Both the Oregon Department of Geology and Mineral Industries and the U.S. Bureau of Land Management issued orders blocking mine operation in 2008, citing violations of mining regulations.

Dan Hollis, the CEO of Dutch Gold Resources Inc., did not respond to a telephone call or an e-mail from the Mail Tribune on Tuesday. The telephone number listed for Dutch Mining in Merlin is no longer in service.

Originally opened in 1893, the Benton mine was closed in the 1940s. Dutch Mining reopened the mine under an exploration permit in 1994.

Whisky Creek flows into the Rogue about three river miles downstream from the river's confluence with Grave Creek. The mine is roughly a mile and a half up Whisky Creek at the mount of Drain Creek.

Most of the mine is on patented (privately owned) land but a portion, including the road to the mine entrance, is on the Glendale Resource Area of the U.S. Bureau of Land Management.

The agency issued a suspension of operations order last August, a closure that remains in effect until the owners either present the BLM with a notice of operations or a plan of operations, said Jim Whittington, spokesman for the BLM's Medford District.

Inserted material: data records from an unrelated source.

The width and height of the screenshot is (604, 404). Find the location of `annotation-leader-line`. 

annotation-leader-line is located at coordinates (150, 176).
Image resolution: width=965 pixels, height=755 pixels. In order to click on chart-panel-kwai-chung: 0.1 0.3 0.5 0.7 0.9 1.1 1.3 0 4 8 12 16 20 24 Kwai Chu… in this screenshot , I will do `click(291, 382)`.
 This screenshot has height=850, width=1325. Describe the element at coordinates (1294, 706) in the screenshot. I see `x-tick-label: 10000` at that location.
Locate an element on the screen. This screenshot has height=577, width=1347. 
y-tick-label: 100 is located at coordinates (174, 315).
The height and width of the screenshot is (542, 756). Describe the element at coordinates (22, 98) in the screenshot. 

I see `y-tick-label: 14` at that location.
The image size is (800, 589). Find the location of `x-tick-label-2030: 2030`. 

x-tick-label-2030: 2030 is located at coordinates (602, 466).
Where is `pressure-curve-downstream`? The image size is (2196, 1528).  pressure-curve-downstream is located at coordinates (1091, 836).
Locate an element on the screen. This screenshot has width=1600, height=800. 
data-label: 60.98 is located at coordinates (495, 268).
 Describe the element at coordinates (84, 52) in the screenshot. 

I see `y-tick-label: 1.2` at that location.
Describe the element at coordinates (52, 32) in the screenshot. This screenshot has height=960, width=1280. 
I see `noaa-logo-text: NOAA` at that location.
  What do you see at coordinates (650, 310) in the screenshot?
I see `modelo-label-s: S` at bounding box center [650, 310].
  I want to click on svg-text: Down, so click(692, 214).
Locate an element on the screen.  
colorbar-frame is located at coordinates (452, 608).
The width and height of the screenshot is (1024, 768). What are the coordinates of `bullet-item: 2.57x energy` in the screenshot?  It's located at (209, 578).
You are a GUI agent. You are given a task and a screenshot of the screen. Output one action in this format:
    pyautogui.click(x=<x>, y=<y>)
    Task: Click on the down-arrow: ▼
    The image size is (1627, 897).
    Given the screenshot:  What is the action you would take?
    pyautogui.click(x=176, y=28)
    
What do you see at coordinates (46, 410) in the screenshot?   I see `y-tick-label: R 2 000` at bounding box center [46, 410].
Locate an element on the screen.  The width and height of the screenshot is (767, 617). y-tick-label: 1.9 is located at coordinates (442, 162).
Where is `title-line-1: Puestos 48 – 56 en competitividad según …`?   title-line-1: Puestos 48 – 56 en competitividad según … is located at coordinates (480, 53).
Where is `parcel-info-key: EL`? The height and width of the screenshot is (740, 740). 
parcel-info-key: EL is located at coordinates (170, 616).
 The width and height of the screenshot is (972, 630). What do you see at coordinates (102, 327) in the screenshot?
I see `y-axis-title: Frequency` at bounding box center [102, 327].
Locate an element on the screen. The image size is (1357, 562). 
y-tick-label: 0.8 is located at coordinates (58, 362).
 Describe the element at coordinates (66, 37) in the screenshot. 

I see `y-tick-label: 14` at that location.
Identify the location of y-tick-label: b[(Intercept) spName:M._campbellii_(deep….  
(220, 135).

If approved, a notice of operations is for additional exploration while the latter would allow for full-scale operations, he explained. The agency also has concerns about settlements ponds adjacent to Drain Creek, he said.

In Salem, DOGAMI, the state's lead regulator for mining operations, also has concerns, said department reclamist Ben Mundie.

"They are currently under notice of violation," he said.

Mundie said DOGAMI's notice of April 2008 indicated that the operators have failed to submit a required bond, infringed on the buffers of local streams and failed to submit required rehabilitation plans.

"They have requested a contested case hearing but never followed through," Mundie said. "We are working with the BLM to determine our next step.

"They were to have ceased operations last April," he added. "As far as we are aware, they have abided by that."

Adams said her group began noticing what she termed "turbidity issues" on the river early in 2008. The center's Riverkeeper program was launched to keep an eye on river pollution problems, she said.

Their research tracked the turbidity source to the mine, she said.

"It is private property — we did not go on the site," she said. "But we have done an extensive review going back to 1994."

The bottom line, she said, is that mine operations going back to 1994 posed significant threats to water quality and to the fishery in the wild and scenic Rogue River, including increased turbidity, acid mine drainage and water pollution from mining wastes.

"We're hoping the operators step up and fix the problem, but we intend to hold companies accountable for polluting the Rogue River," she said. "Our hope is to seek a remedy that puts companies in compliance as well as have them pay the appropriate penalties."

The plaintiffs are being represented by Erin Madden of Cascadia Law in Portland.

On its Web site, Dutch Gold is described as a developer and operator of proven gold mines in North America. In addition to the 480-acre Benton mine, it also owns the nearby 110-acre Gold Bug Mine, both of which include patented land as well as claims filed on public land.